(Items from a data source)

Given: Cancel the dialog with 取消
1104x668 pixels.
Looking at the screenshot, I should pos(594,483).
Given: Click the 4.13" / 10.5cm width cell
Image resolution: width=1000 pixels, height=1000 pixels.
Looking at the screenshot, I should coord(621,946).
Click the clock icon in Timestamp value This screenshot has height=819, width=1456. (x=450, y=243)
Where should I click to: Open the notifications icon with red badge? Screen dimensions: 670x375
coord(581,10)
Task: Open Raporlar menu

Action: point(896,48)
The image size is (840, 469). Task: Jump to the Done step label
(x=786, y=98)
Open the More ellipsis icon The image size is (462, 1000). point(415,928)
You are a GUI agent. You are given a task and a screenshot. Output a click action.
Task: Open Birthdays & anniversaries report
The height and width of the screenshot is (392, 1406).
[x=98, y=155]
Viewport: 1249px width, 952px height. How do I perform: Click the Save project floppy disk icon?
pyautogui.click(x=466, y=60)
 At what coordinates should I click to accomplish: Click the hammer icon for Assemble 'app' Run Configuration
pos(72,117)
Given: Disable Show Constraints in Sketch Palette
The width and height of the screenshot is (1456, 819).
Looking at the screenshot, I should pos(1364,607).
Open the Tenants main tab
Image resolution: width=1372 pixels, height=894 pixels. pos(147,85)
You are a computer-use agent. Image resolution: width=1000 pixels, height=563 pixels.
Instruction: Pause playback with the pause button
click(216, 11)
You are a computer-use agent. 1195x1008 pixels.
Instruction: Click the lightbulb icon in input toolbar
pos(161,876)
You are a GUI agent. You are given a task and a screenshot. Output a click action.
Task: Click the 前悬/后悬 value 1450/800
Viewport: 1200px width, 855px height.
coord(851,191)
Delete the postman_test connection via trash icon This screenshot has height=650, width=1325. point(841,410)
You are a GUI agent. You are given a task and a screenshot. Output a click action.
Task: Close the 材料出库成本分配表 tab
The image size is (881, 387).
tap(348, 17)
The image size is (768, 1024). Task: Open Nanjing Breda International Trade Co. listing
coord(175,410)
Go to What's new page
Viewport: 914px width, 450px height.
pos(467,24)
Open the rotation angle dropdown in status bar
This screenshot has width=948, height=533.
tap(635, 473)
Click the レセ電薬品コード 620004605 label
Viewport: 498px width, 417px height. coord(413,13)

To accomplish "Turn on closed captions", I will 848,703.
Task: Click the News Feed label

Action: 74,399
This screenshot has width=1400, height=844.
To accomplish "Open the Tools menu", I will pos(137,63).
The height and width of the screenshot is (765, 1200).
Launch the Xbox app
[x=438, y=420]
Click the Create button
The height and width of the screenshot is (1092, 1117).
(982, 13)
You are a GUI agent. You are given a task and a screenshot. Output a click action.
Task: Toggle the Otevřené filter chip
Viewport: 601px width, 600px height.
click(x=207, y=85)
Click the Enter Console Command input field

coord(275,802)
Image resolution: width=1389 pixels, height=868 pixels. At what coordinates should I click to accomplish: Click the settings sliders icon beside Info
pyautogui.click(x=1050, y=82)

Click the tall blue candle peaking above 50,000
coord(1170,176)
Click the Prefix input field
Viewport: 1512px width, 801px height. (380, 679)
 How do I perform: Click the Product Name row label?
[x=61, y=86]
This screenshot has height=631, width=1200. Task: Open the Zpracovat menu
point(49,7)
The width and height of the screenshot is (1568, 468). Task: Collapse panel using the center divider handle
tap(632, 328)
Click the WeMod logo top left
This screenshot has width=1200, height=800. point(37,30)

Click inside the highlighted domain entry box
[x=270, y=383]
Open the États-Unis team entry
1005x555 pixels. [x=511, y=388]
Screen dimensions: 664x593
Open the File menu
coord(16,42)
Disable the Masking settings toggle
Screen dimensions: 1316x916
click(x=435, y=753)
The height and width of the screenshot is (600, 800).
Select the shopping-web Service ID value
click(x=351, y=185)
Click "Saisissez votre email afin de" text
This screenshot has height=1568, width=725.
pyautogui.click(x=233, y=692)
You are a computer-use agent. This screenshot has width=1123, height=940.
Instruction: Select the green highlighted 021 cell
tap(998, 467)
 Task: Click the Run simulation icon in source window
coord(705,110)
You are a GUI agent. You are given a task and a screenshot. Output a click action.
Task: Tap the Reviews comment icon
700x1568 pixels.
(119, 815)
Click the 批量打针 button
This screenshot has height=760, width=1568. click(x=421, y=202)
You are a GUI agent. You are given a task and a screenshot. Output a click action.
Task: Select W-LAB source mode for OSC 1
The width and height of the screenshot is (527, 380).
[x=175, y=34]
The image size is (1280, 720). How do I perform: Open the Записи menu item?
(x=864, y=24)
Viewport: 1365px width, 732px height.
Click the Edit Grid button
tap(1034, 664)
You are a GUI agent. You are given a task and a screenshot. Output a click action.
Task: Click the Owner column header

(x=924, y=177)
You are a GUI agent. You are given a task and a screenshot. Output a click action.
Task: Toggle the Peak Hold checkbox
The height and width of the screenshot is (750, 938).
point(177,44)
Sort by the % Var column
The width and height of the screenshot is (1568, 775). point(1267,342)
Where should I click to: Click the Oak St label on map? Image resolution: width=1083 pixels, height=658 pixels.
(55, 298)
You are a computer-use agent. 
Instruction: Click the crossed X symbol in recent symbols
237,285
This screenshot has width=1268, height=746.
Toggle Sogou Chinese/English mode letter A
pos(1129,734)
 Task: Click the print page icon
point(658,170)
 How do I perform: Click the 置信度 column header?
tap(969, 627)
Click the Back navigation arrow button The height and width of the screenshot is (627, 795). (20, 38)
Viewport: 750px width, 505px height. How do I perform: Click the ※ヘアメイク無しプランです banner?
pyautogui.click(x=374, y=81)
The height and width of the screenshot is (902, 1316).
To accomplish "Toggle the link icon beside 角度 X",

▶ SHORT PROBLEM
Print every one of these records again, unchanged and in the same order.

▶ OUTPUT BELOW
Given: Cancel the dialog with 取消
1104x668 pixels.
Looking at the screenshot, I should pos(594,483).
Given: Click the 4.13" / 10.5cm width cell
Image resolution: width=1000 pixels, height=1000 pixels.
Looking at the screenshot, I should coord(621,946).
Click the clock icon in Timestamp value This screenshot has height=819, width=1456. (x=450, y=243)
Where should I click to: Open the notifications icon with red badge? Screen dimensions: 670x375
coord(581,10)
Task: Open Raporlar menu

Action: point(896,48)
The image size is (840, 469). Task: Jump to the Done step label
(x=786, y=98)
Open the More ellipsis icon The image size is (462, 1000). point(415,928)
You are a GUI agent. You are given a task and a screenshot. Output a click action.
Task: Open Birthdays & anniversaries report
The height and width of the screenshot is (392, 1406).
[x=98, y=155]
Viewport: 1249px width, 952px height. How do I perform: Click the Save project floppy disk icon?
pyautogui.click(x=466, y=60)
 At what coordinates should I click to accomplish: Click the hammer icon for Assemble 'app' Run Configuration
pos(72,117)
Given: Disable Show Constraints in Sketch Palette
The width and height of the screenshot is (1456, 819).
Looking at the screenshot, I should pos(1364,607).
Open the Tenants main tab
Image resolution: width=1372 pixels, height=894 pixels. pos(147,85)
You are a computer-use agent. Image resolution: width=1000 pixels, height=563 pixels.
Instruction: Pause playback with the pause button
click(216, 11)
You are a computer-use agent. 1195x1008 pixels.
Instruction: Click the lightbulb icon in input toolbar
pos(161,876)
You are a GUI agent. You are given a task and a screenshot. Output a click action.
Task: Click the 前悬/后悬 value 1450/800
Viewport: 1200px width, 855px height.
coord(851,191)
Delete the postman_test connection via trash icon This screenshot has height=650, width=1325. point(841,410)
You are a GUI agent. You are given a task and a screenshot. Output a click action.
Task: Close the 材料出库成本分配表 tab
The image size is (881, 387).
tap(348, 17)
The image size is (768, 1024). Task: Open Nanjing Breda International Trade Co. listing
coord(175,410)
Go to What's new page
Viewport: 914px width, 450px height.
pos(467,24)
Open the rotation angle dropdown in status bar
This screenshot has width=948, height=533.
tap(635, 473)
Click the レセ電薬品コード 620004605 label
Viewport: 498px width, 417px height. coord(413,13)

To accomplish "Turn on closed captions", I will 848,703.
Task: Click the News Feed label

Action: 74,399
This screenshot has width=1400, height=844.
To accomplish "Open the Tools menu", I will pos(137,63).
The height and width of the screenshot is (765, 1200).
Launch the Xbox app
[x=438, y=420]
Click the Create button
The height and width of the screenshot is (1092, 1117).
(982, 13)
You are a GUI agent. You are given a task and a screenshot. Output a click action.
Task: Toggle the Otevřené filter chip
Viewport: 601px width, 600px height.
click(x=207, y=85)
Click the Enter Console Command input field

coord(275,802)
Image resolution: width=1389 pixels, height=868 pixels. At what coordinates should I click to accomplish: Click the settings sliders icon beside Info
pyautogui.click(x=1050, y=82)

Click the tall blue candle peaking above 50,000
coord(1170,176)
Click the Prefix input field
Viewport: 1512px width, 801px height. (380, 679)
 How do I perform: Click the Product Name row label?
[x=61, y=86]
This screenshot has height=631, width=1200. Task: Open the Zpracovat menu
point(49,7)
The width and height of the screenshot is (1568, 468). Task: Collapse panel using the center divider handle
tap(632, 328)
Click the WeMod logo top left
This screenshot has width=1200, height=800. point(37,30)

Click inside the highlighted domain entry box
[x=270, y=383]
Open the États-Unis team entry
1005x555 pixels. [x=511, y=388]
Screen dimensions: 664x593
Open the File menu
coord(16,42)
Disable the Masking settings toggle
Screen dimensions: 1316x916
click(x=435, y=753)
The height and width of the screenshot is (600, 800).
Select the shopping-web Service ID value
click(x=351, y=185)
Click "Saisissez votre email afin de" text
This screenshot has height=1568, width=725.
pyautogui.click(x=233, y=692)
You are a computer-use agent. This screenshot has width=1123, height=940.
Instruction: Select the green highlighted 021 cell
tap(998, 467)
 Task: Click the Run simulation icon in source window
coord(705,110)
You are a GUI agent. You are given a task and a screenshot. Output a click action.
Task: Tap the Reviews comment icon
700x1568 pixels.
(119, 815)
Click the 批量打针 button
This screenshot has height=760, width=1568. click(x=421, y=202)
You are a GUI agent. You are given a task and a screenshot. Output a click action.
Task: Select W-LAB source mode for OSC 1
The width and height of the screenshot is (527, 380).
[x=175, y=34]
The image size is (1280, 720). How do I perform: Open the Записи menu item?
(x=864, y=24)
Viewport: 1365px width, 732px height.
Click the Edit Grid button
tap(1034, 664)
You are a GUI agent. You are given a task and a screenshot. Output a click action.
Task: Click the Owner column header

(x=924, y=177)
You are a GUI agent. You are given a task and a screenshot. Output a click action.
Task: Toggle the Peak Hold checkbox
The height and width of the screenshot is (750, 938).
point(177,44)
Sort by the % Var column
The width and height of the screenshot is (1568, 775). point(1267,342)
Where should I click to: Click the Oak St label on map? Image resolution: width=1083 pixels, height=658 pixels.
(55, 298)
You are a computer-use agent. 
Instruction: Click the crossed X symbol in recent symbols
237,285
This screenshot has width=1268, height=746.
Toggle Sogou Chinese/English mode letter A
pos(1129,734)
 Task: Click the print page icon
point(658,170)
 How do I perform: Click the 置信度 column header?
tap(969, 627)
Click the Back navigation arrow button The height and width of the screenshot is (627, 795). (20, 38)
Viewport: 750px width, 505px height. How do I perform: Click the ※ヘアメイク無しプランです banner?
pyautogui.click(x=374, y=81)
The height and width of the screenshot is (902, 1316).
To accomplish "Toggle the link icon beside 角度 X",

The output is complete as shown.